I have my family that I have to look out for, care for, watch over and pray for. And I have Ben, too. Many tell me that I was a fool for taking him in, a fool for letting him stay so long and a fool for accepting him as family. And in some ways, I agree. But in most ways, I disagree. Our experiences are what make us stronger, struggles make us into better people, learning empathy is mandatory for a Christ like life.
It appears that Ben didn't learn much from living with us. Definitely not empathy. But he did teach us a lot, which I am grateful for. The kids have said, "If I start to act like Ben, hit me and tell me, and I'll stop!" I don't think there will be any hitting going on, but I think Taylor has learned to be less selfish because of his stay. The other kids are younger, so they probably won't remember how difficult it was living with him.
In a way, I feel like I failed him. I feel like that if I were a better person I would have been able to teach him empathy. Teach him to understand that his thoughts and feelings aren't the only one's that count. But then there is that part of me that says, "It's his choice to learn it! There is nothing more you can do than to tell him and show him." And I know that's right, and true. But do I feel any better? Sometimes.
And we have this move. I had hoped to move in July, but it looks like it's going to be August at the soonest. Maybe later. I don't want to homeschool anymore. Taylor has made it too difficult. She is lazy about school work and would rather clean the house than read a text book. I was the same way as a teenager, so I comprehend. But I was in public school, and didn't have a choice. Keeping her from getting an education is only going to hinder her, and I'm not going to let that happen. But put her back into Palmer High School? Where she will have to walk through pot smoke to get to classes? And deal with teachers who don't care? Or teachers who judge a student by their athleticism or personality? I don't want that either!

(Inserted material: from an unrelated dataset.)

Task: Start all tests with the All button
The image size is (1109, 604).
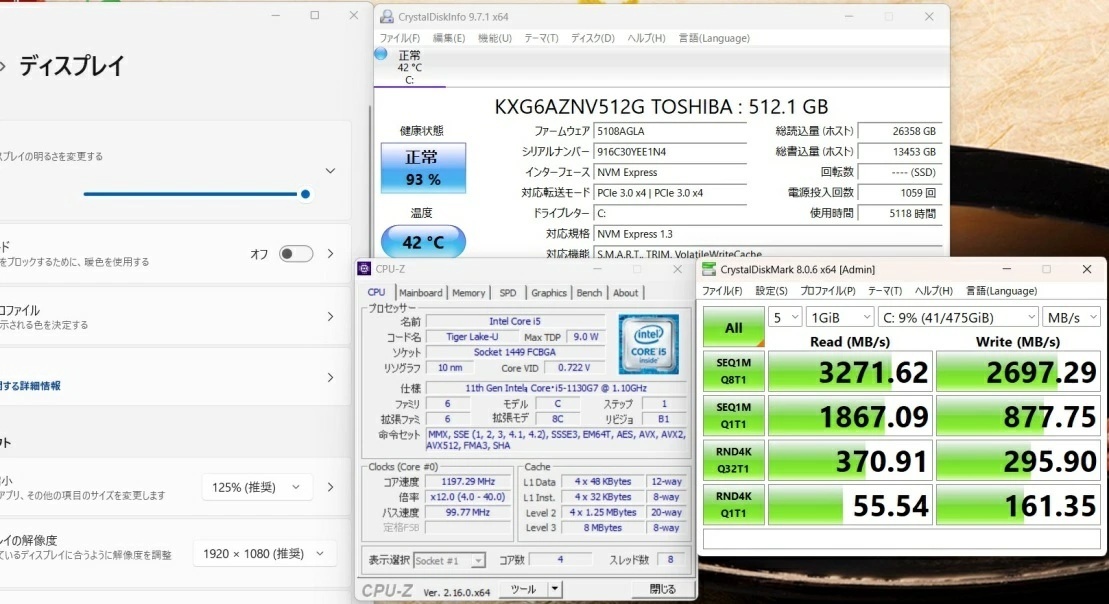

If your gay, it's ok. If your Emo, that's fine too. But if you are shy and quiet, then there is something wrong with you and you fail math. IT MAKES NO SENSE!!!
Ben has a blog, I think it's private because I had to log onto it. But in the blog he talks about how he's tired of "the BS" he had to go through to go on a mission. The BS he refers to is meeting with the Bishop and the Bishop trying to get him to understand somethings. But he refuses to humble himself and listen to the spirit or the Bishop. I told him to read his Patriarchal Blessing, and he refuses to do that too. But I know why, he knows that he will have to humble himself if he does.
So why do we fight so hard against the Truth! I think I did the same thing as a teen. I knew the church to be true, I always have, yet I still chose to make mistakes. I should have been like Nephi, but I was more like Laman and Lemuel.
I know what Ben is doing is wrong, the choices he is making is wrong. Yet, he won't listen to me. If I told him, no matter how I said it, he'd take it as criticism. He'd feel like I was attacking him, or saying he's a bad person. I know that many kids feel that way, and low self esteem is an issue of Ben's, which makes every comment, no matter how it's said, a personal attack. Which is why I think he won't listen to the Bishop. The Bishop didn't praise him for being the best person in the world, so that means the Bishop was being mean to him. Yes, this is all overly simplified, but still.
With all that is going on in this world, this is what I'm struggling with. Now that's it's all written down it feels so petty and inconsequential. I could have spent this time helping someone, but instead I'm sitting here typing. Remembering to keep your eye on the Prize is difficult. Especially, if it is an eternal one[prize].